▶ **Problem**: Give every line from the entries that contains "icon".
========================================
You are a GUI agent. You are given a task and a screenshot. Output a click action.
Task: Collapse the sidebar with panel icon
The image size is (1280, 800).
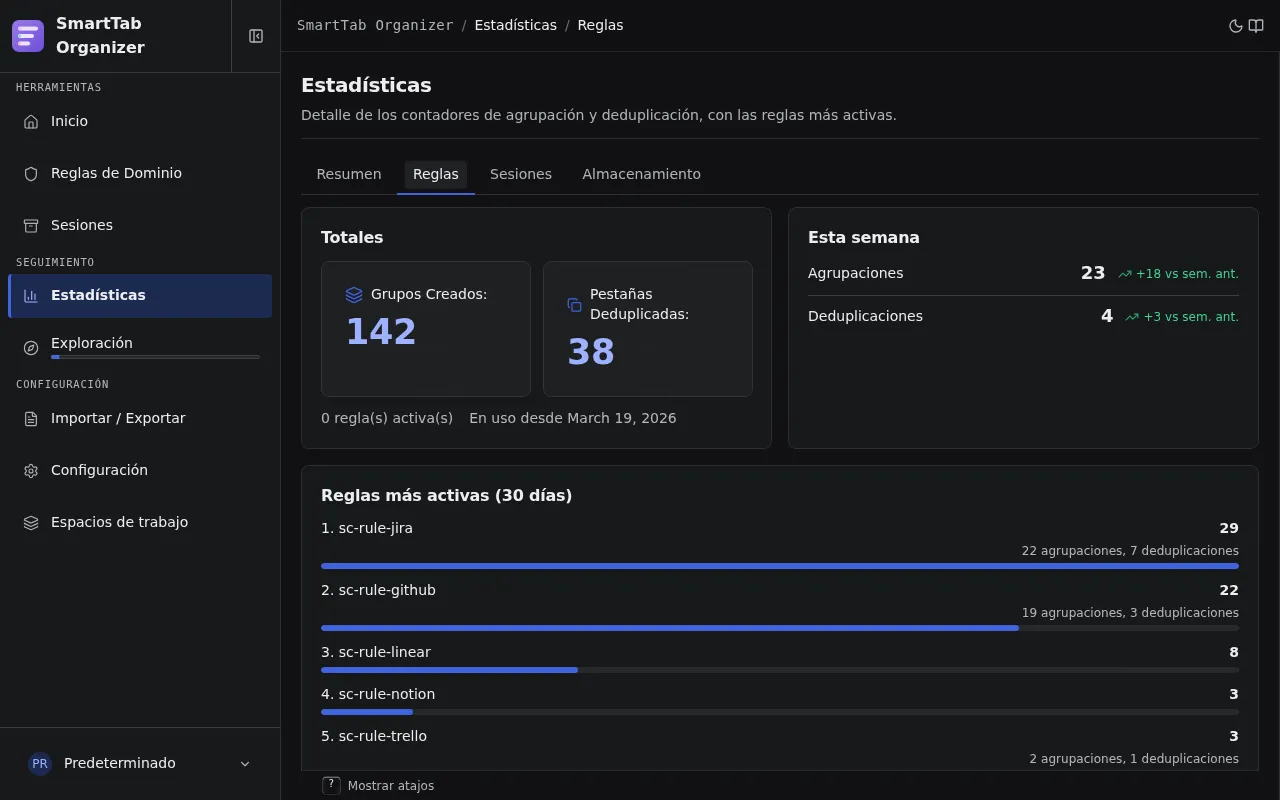tap(256, 36)
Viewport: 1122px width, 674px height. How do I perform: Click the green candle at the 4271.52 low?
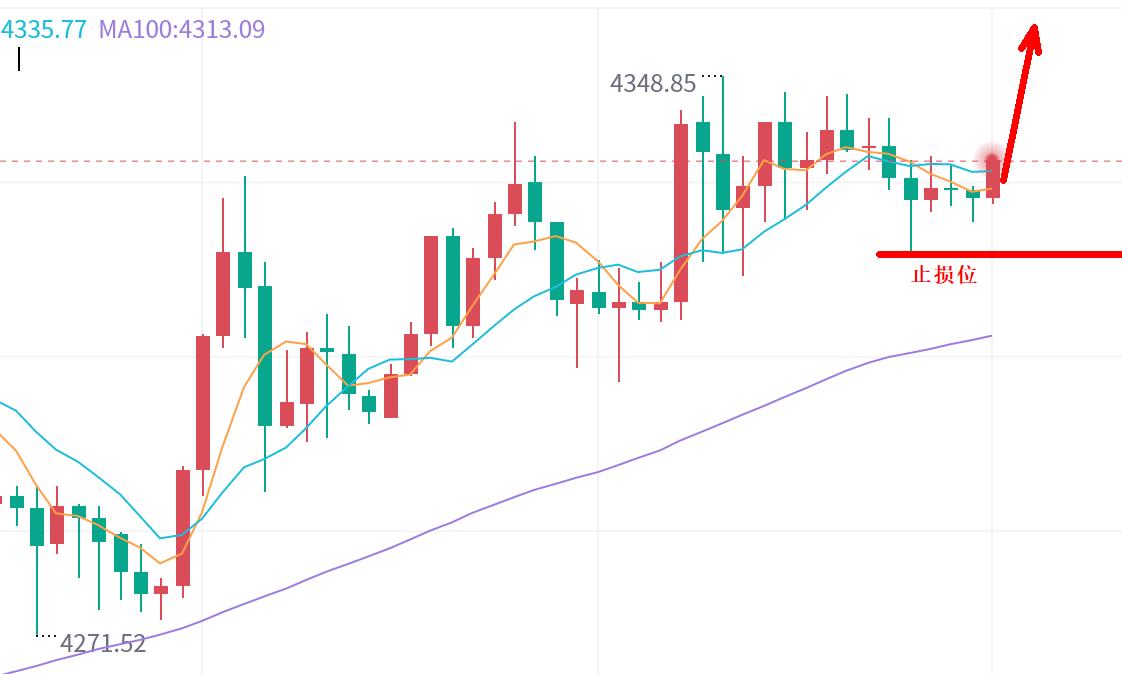(x=37, y=526)
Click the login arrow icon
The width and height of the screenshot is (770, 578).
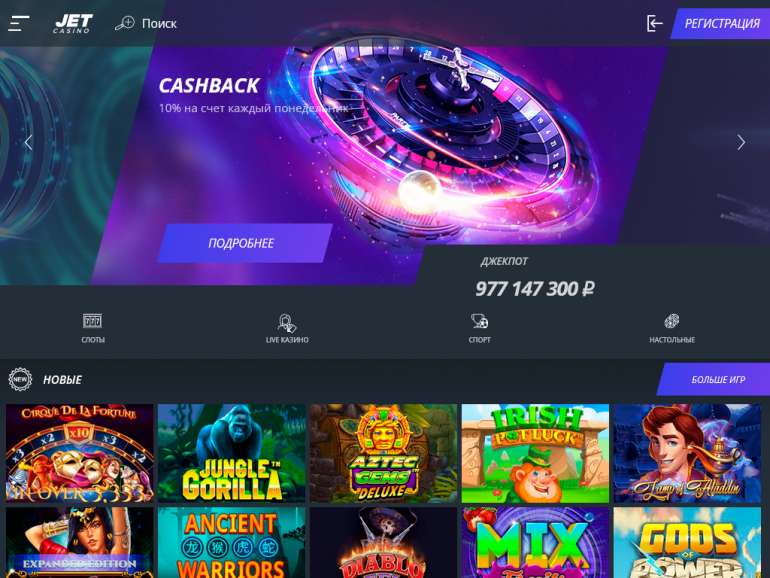[654, 23]
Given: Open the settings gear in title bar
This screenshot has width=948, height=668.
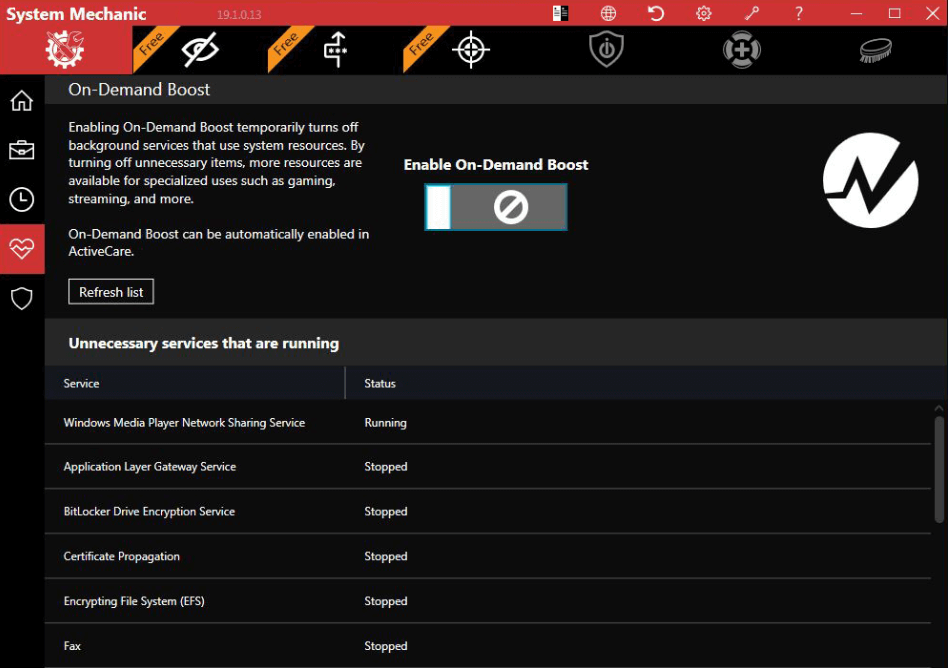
========================================
▶ **Answer to this problem**:
Task: Collapse the sidebar with panel icon
Click the login arrow icon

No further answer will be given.